-- YOUR GOAL --
Below are records to repeat exactly; copy them without the pictures.
==========
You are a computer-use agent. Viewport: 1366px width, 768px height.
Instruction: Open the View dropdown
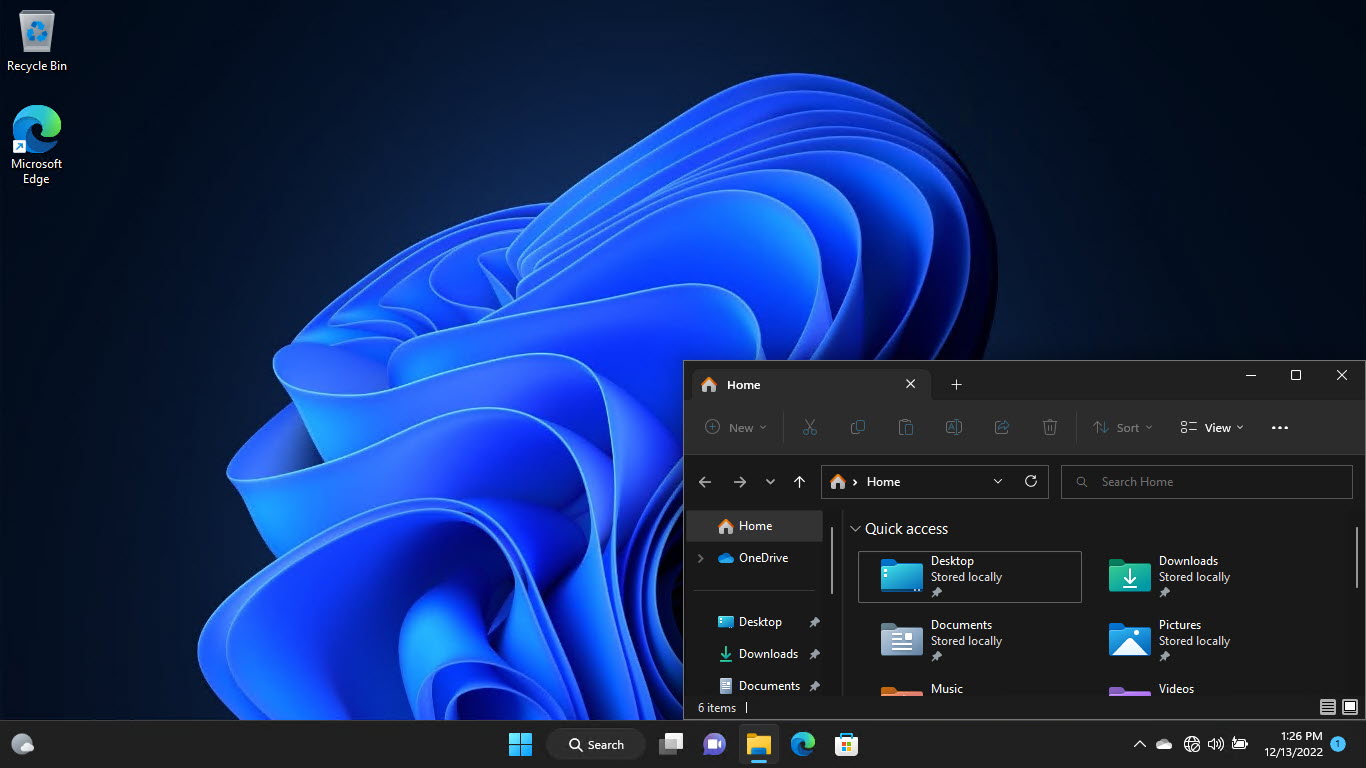click(x=1212, y=427)
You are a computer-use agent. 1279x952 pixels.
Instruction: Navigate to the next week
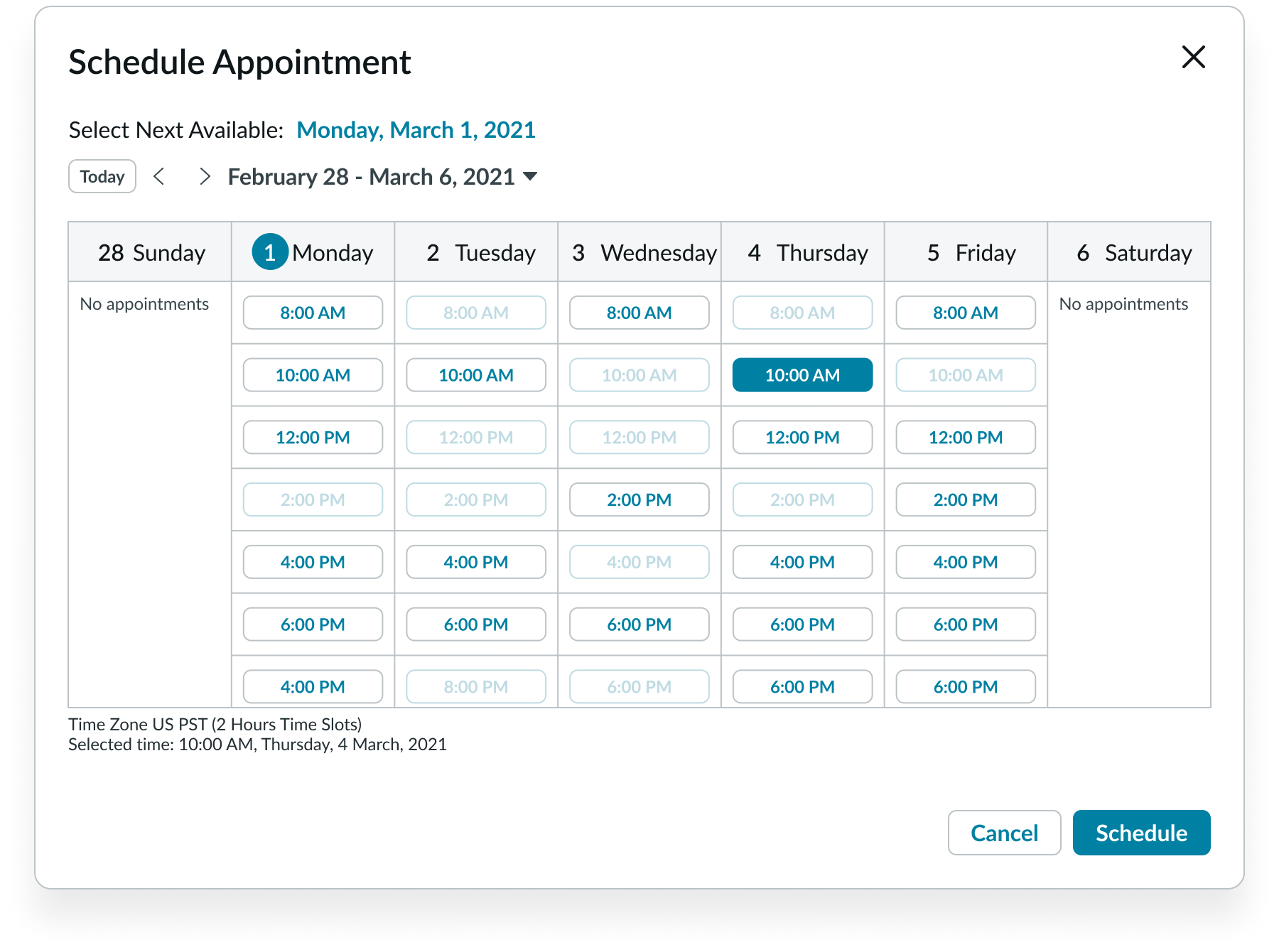tap(205, 176)

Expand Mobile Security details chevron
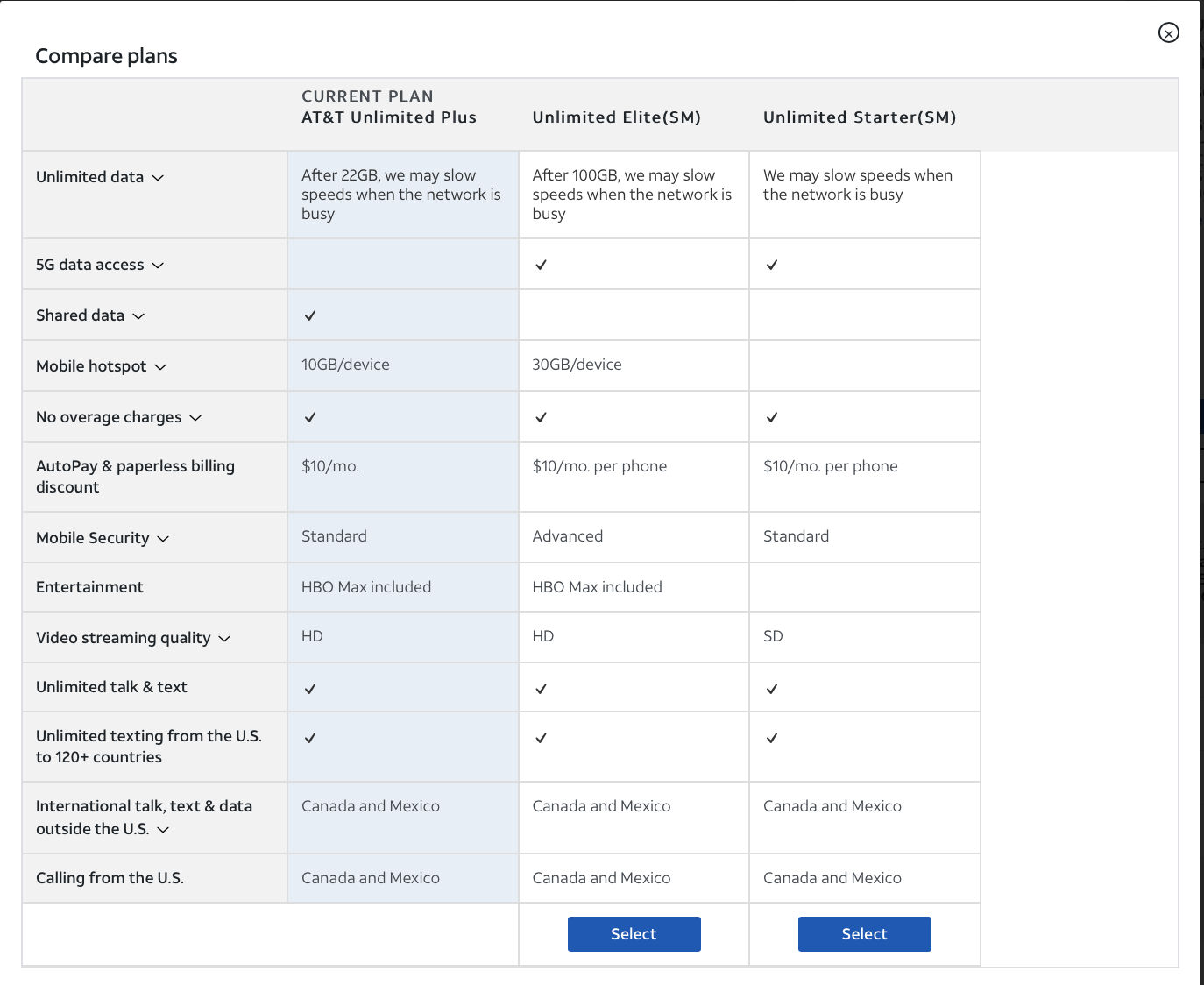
==========
-- PROBLEM SOLUTION --
You are a computer-use agent. Viewport: 1366px width, 768px height.
Instruction: Open the View dropdown
click(x=1212, y=427)
You are a computer-use agent. 1279x952 pixels.
Instruction: Navigate to the next week
tap(205, 176)

Expand Mobile Security details chevron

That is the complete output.